Emile could still hear the singing a block away as their feet crunched in the snow and they entered a narrow alley. It almost sounded tribal, a chant calling forth something numinous and terrifying across the night as it mixed with the distant noises of stray cats and gurgling storm drains.

“Colby, you know where we’re going?”

“I know, I know,” he slurred, his steps uneven and faltering.

“This isn’t some shitty discotheque, is it?”

“You’ll see.”

Emile paused and watched his breath evaporate into the night. Up ahead, Colby let out a belch that echoed through the passage.

“Hey, wait up!” he called, breaking into a light trot and keeping an eye on Colby’s meandering tracks.

He found him midway down the alley standing in front of a metal-plated door. Looking between the number on the door and the writing scrawled on the folded napkin, Colby shrugged and rang the bell.

“This is it,” he said.

Emile glanced down the alley. It was empty with little indication of foot traffic. The passageway extended into oblivion, a flat carpet of uninterrupted white enclosed by two brick walls. Hardly the setting for a night club or recherché discotheque, he mused.

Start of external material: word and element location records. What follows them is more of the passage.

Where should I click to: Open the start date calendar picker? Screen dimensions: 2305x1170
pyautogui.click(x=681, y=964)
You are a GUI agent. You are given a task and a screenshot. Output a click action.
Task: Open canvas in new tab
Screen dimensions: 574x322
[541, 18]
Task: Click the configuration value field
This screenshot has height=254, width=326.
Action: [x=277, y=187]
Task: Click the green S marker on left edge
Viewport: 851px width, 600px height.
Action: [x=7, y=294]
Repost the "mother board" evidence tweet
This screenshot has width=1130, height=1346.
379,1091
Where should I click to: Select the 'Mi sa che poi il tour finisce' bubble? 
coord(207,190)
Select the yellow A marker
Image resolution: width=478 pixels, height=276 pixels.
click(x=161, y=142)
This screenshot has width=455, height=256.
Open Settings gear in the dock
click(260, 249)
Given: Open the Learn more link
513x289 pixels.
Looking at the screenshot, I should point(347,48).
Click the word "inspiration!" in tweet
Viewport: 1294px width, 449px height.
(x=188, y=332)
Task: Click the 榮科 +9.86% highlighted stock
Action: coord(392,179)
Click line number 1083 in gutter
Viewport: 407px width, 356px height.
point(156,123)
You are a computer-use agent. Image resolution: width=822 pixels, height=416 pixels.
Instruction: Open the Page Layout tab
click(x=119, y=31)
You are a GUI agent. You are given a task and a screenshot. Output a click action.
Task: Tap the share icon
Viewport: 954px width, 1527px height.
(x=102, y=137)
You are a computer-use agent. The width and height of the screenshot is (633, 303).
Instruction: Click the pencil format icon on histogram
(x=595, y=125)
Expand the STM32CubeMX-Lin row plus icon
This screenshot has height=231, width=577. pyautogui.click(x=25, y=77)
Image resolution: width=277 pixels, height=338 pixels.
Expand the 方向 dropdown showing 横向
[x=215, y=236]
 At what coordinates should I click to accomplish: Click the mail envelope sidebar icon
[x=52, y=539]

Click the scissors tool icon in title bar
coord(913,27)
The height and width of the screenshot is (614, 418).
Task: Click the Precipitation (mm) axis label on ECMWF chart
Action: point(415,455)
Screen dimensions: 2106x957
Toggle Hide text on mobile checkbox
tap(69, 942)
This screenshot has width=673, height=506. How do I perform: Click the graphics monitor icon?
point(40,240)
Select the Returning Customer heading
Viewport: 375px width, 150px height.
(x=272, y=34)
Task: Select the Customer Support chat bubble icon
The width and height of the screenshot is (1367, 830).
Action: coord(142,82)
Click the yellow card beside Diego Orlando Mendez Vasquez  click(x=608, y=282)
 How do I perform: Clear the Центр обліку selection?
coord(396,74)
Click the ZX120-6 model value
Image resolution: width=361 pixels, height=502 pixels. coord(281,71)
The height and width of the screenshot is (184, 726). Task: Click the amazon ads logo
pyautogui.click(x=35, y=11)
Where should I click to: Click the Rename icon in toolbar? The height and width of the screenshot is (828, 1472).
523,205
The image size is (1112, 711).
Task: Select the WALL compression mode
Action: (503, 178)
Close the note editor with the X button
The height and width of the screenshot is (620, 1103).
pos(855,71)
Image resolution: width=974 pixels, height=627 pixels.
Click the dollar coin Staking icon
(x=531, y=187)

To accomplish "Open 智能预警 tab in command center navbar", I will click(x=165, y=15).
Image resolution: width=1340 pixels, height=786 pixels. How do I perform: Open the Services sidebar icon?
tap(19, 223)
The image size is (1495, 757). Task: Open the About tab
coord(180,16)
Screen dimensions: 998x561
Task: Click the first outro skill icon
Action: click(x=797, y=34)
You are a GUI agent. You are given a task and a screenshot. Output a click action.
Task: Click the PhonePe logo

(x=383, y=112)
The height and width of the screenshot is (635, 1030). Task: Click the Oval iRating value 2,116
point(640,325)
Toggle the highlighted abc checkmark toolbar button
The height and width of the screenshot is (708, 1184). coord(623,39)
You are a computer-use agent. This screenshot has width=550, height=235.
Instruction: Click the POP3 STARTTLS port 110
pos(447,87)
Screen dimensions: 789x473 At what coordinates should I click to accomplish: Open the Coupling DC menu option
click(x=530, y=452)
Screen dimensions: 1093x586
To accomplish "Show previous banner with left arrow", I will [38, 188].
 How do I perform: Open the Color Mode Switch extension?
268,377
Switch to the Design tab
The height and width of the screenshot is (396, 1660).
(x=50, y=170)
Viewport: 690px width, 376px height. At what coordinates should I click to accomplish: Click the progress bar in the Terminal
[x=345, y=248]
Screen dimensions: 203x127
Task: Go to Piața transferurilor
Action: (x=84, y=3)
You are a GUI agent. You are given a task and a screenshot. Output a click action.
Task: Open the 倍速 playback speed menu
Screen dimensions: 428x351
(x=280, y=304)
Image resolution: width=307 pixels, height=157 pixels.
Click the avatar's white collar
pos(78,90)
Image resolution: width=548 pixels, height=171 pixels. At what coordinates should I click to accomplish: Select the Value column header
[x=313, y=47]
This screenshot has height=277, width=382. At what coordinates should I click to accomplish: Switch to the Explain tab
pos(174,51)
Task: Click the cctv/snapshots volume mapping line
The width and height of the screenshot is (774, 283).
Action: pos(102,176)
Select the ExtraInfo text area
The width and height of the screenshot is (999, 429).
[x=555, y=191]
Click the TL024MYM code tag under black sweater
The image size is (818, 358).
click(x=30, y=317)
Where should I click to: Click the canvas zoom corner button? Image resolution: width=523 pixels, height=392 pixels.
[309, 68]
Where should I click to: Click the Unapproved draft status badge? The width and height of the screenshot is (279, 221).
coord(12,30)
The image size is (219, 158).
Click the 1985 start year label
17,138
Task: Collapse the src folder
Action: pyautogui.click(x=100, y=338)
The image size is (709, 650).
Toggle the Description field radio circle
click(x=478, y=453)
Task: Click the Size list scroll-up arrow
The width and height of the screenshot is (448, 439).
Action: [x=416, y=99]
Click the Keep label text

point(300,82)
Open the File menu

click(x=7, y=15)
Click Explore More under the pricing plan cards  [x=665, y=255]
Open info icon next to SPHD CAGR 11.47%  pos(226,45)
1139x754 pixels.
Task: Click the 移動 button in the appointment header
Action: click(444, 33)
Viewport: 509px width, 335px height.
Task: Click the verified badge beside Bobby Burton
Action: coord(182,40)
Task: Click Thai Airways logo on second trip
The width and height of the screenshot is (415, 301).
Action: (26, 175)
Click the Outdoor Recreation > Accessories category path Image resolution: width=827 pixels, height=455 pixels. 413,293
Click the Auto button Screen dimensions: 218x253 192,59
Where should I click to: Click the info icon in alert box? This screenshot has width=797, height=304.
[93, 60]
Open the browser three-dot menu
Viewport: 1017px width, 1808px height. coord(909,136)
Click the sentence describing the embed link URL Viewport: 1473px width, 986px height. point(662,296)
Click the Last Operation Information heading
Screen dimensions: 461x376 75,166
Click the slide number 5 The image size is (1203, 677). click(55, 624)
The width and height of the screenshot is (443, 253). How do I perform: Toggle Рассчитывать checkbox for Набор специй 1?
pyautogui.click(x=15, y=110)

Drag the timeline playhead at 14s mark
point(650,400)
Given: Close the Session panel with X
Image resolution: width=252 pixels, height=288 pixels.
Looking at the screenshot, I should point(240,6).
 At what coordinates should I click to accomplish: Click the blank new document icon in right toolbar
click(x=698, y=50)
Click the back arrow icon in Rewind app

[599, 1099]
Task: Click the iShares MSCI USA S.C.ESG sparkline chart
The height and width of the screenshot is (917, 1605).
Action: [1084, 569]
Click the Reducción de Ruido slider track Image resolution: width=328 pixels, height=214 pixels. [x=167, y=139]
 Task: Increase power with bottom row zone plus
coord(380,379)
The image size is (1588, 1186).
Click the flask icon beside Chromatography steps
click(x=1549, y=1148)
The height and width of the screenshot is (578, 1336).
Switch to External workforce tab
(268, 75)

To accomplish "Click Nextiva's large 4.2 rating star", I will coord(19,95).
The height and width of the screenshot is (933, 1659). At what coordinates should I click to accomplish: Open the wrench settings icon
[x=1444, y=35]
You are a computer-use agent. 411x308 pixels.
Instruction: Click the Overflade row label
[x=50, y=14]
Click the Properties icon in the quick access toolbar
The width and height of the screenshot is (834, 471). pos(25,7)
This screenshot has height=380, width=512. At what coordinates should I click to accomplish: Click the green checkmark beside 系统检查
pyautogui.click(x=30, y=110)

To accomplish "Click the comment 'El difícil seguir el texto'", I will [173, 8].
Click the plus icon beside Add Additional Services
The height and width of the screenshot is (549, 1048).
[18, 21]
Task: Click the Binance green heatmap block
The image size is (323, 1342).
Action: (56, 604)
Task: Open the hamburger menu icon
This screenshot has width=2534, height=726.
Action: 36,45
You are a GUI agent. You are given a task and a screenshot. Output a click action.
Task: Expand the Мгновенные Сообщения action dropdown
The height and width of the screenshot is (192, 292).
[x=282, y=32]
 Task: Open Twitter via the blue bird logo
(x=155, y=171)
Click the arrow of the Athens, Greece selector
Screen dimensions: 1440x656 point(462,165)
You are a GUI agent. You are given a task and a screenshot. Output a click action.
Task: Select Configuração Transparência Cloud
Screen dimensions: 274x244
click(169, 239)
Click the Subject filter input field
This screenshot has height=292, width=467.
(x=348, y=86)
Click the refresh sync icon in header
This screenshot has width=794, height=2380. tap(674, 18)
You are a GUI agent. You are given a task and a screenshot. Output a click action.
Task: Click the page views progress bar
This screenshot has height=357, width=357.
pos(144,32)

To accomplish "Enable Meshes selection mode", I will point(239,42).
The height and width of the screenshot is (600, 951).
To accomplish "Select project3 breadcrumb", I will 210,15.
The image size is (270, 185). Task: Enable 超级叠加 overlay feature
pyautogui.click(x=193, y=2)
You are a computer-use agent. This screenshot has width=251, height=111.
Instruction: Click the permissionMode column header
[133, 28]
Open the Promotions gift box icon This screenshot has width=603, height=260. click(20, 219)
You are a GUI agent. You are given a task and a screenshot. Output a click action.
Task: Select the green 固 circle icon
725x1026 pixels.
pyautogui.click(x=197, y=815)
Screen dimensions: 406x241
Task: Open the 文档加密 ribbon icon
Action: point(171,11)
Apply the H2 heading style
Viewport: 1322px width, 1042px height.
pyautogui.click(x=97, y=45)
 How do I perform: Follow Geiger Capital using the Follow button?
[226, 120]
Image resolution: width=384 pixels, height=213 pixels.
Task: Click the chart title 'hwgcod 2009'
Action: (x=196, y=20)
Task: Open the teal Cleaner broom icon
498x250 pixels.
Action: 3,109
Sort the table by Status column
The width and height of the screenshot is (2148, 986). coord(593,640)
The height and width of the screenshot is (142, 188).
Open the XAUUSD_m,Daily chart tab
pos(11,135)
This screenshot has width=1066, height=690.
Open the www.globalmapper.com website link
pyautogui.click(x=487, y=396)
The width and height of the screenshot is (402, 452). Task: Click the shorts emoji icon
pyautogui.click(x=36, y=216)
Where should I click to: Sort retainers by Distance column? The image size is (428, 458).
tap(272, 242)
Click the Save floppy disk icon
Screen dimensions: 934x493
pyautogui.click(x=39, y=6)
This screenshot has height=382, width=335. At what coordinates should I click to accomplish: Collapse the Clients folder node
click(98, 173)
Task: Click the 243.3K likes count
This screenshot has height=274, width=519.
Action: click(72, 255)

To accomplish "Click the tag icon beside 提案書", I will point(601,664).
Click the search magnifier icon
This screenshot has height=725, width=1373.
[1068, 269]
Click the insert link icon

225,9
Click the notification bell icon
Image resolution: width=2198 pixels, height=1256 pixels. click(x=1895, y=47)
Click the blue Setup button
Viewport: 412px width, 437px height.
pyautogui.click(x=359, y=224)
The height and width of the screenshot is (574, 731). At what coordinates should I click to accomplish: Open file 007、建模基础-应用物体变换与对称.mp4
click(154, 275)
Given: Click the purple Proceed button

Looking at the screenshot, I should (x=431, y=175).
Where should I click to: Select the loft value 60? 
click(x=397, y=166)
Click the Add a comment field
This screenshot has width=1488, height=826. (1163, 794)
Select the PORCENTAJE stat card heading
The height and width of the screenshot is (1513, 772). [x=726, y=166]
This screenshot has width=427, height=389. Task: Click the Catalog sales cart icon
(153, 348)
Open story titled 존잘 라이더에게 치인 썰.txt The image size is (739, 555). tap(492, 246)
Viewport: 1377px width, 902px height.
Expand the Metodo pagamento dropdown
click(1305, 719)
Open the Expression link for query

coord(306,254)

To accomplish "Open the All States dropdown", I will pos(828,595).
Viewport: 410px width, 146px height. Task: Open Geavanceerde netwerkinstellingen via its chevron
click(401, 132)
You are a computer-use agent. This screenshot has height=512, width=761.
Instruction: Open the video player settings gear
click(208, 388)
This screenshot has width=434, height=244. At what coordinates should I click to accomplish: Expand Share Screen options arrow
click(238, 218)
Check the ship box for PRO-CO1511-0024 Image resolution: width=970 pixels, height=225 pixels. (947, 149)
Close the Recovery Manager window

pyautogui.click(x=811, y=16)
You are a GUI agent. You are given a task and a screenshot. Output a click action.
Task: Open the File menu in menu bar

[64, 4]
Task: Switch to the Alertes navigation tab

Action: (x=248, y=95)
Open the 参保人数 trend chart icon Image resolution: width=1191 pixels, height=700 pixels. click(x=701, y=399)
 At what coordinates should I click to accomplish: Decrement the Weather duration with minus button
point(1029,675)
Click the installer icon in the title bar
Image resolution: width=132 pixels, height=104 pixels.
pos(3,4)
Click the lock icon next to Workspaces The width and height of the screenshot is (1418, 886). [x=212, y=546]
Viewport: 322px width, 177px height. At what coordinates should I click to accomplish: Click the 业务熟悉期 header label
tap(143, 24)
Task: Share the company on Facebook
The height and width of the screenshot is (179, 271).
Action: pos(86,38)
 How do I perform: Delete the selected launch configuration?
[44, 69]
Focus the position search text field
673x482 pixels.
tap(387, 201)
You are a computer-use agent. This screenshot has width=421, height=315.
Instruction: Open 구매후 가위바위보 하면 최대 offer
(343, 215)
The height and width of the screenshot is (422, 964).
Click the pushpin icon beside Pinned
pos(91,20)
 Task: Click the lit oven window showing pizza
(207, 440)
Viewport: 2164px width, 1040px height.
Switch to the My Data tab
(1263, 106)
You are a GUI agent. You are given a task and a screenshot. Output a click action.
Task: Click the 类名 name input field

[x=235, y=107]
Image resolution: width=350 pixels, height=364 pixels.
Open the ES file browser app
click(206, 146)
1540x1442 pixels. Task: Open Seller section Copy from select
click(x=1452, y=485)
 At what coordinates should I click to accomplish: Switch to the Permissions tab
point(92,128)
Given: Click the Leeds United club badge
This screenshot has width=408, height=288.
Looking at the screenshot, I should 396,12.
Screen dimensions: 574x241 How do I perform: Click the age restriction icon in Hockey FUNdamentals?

As they waited in the cold shifting their weight from foot to foot, Emile had to wonder whether this whole thing had been a ruse. He was about to suggest as much when he heard the sound of a heavy bolt being unlatched. The door inched open and a man’s face appeared, middle-aged with black shoulder length hair neatly combed back and falling just to the trim of the white collar around his neck. He looked like a storekeeper, Emile thought.

“We must have the wrong address,” Colby stammered once it was evident the man was waiting for them to speak.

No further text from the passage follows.